Remittance is more than a good news story
The social impact on individuals who send and receive remittances is typically a good news story, but it is also becoming an increasingly important measurement as we navigate our way through the COVID-19 crisis.
Following 2019’s record $554 billion flow of formal remittance to low and middle-income countries (LMICs), the World Bank expects a 20 percent decline in 2020 as a result of the coronavirus pandemic. While a recovery of 5.6 percent is tentatively forecast for 2021, direct foreign investment to LMICs is expected to fall by as much as 35 percent . (1)
This will likely affect the remittance market in three key ways:
A significant fall in direct foreign investment will see cross-border remittances becoming an increasingly vital source of external funding for LMICs.

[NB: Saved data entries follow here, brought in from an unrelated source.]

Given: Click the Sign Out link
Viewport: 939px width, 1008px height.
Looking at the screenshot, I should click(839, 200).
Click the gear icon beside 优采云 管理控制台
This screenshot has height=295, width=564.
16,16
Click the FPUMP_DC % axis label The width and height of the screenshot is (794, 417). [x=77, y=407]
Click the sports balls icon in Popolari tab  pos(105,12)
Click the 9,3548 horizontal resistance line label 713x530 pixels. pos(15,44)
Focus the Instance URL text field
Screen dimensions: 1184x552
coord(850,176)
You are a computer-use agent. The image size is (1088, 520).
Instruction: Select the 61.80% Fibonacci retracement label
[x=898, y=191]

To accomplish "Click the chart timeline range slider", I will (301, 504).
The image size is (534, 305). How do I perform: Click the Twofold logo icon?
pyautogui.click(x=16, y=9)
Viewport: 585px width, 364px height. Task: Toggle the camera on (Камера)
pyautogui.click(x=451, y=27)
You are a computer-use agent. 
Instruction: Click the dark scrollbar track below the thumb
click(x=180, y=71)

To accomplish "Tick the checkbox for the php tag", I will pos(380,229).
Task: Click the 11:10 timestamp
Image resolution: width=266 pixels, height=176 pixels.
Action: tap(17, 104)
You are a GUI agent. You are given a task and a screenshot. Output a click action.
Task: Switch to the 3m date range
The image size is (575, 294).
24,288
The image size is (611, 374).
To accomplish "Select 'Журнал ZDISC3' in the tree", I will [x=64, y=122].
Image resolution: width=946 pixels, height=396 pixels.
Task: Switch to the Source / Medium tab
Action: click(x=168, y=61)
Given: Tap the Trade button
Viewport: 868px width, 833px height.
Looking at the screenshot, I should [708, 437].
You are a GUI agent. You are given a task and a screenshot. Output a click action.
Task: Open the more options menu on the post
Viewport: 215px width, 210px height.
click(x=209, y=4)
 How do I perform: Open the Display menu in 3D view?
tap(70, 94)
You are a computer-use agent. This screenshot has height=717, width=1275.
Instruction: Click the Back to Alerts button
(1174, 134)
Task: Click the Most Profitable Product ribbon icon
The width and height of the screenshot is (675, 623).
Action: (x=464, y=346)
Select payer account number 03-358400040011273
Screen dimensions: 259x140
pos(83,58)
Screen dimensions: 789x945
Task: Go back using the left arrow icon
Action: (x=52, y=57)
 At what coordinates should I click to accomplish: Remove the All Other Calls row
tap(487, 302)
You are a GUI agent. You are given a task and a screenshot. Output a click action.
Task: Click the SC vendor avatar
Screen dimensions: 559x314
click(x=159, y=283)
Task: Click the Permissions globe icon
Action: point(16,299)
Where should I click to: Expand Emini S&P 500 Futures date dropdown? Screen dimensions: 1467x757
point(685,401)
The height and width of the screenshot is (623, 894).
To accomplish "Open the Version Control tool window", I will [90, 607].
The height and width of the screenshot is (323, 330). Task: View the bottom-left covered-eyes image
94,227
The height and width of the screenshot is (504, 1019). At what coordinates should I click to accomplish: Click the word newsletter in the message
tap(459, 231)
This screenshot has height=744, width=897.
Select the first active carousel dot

Its impact on the social wellbeing of receivers will serve as an important real-picture indicator and measurement for the non-profit sector, as well as governments and regional regulators when setting policies and development goals.
Demand for financial services that deliver convenience to customers while also reducing transfer time and lowering remittance costs, will see digital money transfer companies drawing on the latest Fintech developments, making increasing use of collaborations and instituting robust compliance frameworks.
Measuring the impact of remittance on social wellbeing
Researching the numbers around formal remittance payments is always going to be easier than measuring its social impact on receivers, especially in more fragile and humanitarian settings. So what do we know?
Remittances reduce poverty and improve household resilience
While studies tell us that formal remittance is about four times larger than official development assistance , we can only guess at the true effect of remittance on poverty (2) alleviation while informal remittances remain unmeasured. If formal remittance impacts the lives of about one billion people, and informal remittance is estimated to be anywhere between 35 and 250 percent of formal remittances, the real-world impact of remittance on (3) poverty reduction is most likely staggering.
As the world reels from the effects of the coronavirus pandemic, and foreign investment in LMICs plummet along with workers wages, it’s hoped that stakeholders will set up a collaborative framework to ensure that those who rely on remittances are protected against its impact.
In the meantime, remittance service providers can capture data that indicates how customers are impacted by the pandemic, and develop targeted responses. This could include bringing new products to market that allow customers to send remittances to money accounts or e-wallets instead of cash pick-ups, or building an e-KYC app to help digitally onboard customers.